Items from a dataset —
<<<<

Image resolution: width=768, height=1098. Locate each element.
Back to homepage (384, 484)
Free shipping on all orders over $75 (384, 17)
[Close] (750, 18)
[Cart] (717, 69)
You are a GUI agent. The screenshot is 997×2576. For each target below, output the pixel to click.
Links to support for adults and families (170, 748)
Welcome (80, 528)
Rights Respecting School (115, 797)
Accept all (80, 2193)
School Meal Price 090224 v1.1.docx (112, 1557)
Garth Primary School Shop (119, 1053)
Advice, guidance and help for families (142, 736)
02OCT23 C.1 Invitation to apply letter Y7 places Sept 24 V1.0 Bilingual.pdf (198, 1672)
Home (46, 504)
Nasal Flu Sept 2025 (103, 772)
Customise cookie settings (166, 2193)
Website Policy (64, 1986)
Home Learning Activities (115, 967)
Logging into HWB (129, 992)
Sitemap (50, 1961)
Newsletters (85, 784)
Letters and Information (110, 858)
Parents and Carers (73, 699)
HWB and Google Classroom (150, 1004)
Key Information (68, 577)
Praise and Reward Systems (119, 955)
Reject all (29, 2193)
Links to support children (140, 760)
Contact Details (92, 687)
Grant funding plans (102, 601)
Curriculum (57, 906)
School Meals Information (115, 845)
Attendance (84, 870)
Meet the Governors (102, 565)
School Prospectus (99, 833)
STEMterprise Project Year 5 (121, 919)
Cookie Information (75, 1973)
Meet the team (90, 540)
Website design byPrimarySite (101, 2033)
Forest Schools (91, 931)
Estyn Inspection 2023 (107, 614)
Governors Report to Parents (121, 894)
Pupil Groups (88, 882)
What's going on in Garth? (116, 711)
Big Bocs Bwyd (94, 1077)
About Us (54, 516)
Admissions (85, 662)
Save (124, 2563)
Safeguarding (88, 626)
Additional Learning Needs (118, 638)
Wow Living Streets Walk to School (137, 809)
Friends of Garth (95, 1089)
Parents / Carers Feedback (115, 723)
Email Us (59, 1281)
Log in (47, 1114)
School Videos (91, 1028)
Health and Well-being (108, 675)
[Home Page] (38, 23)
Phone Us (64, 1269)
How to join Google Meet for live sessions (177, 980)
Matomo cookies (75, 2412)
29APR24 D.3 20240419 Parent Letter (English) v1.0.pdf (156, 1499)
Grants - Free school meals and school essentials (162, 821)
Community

>>>>

The data is to be reproduced in full, every line intact.

Problem solution —
Image resolution: width=768, height=1098. Locate each element.
Back to homepage (384, 484)
Free shipping on all orders over $75 (384, 17)
[Close] (750, 18)
[Cart] (717, 69)
You are a GUI agent. The screenshot is 997×2576. For each target below, output the pixel to click.
Links to support for adults and families (170, 748)
Welcome (80, 528)
Rights Respecting School (115, 797)
Accept all (80, 2193)
School Meal Price 090224 v1.1.docx (112, 1557)
Garth Primary School Shop (119, 1053)
Advice, guidance and help for families (142, 736)
02OCT23 C.1 Invitation to apply letter Y7 places Sept 24 V1.0 Bilingual.pdf (198, 1672)
Home (46, 504)
Nasal Flu Sept 2025 (103, 772)
Customise cookie settings (166, 2193)
Website Policy (64, 1986)
Home Learning Activities (115, 967)
Logging into HWB (129, 992)
Sitemap (50, 1961)
Newsletters (85, 784)
Letters and Information (110, 858)
Parents and Carers (73, 699)
HWB and Google Classroom (150, 1004)
Key Information (68, 577)
Praise and Reward Systems (119, 955)
Reject all (29, 2193)
Links to support children (140, 760)
Contact Details (92, 687)
Grant funding plans (102, 601)
Curriculum (57, 906)
School Meals Information (115, 845)
Attendance (84, 870)
Meet the Governors (102, 565)
School Prospectus (99, 833)
STEMterprise Project Year 5 (121, 919)
Cookie Information (75, 1973)
Meet the team (90, 540)
Website design byPrimarySite (101, 2033)
Forest Schools (91, 931)
Estyn Inspection 2023 (107, 614)
Governors Report to Parents (121, 894)
Pupil Groups (88, 882)
What's going on in Garth? (116, 711)
Big Bocs Bwyd (94, 1077)
About Us (54, 516)
Admissions (85, 662)
Save (124, 2563)
Safeguarding (88, 626)
Additional Learning Needs (118, 638)
Wow Living Streets Walk to School (137, 809)
Friends of Garth (95, 1089)
Parents / Carers Feedback (115, 723)
Email Us (59, 1281)
Log in (47, 1114)
School Videos (91, 1028)
Health and Well-being (108, 675)
[Home Page] (38, 23)
Phone Us (64, 1269)
How to join Google Meet for live sessions (177, 980)
Matomo cookies (75, 2412)
29APR24 D.3 20240419 Parent Letter (English) v1.0.pdf (156, 1499)
Grants - Free school meals and school essentials (162, 821)
Community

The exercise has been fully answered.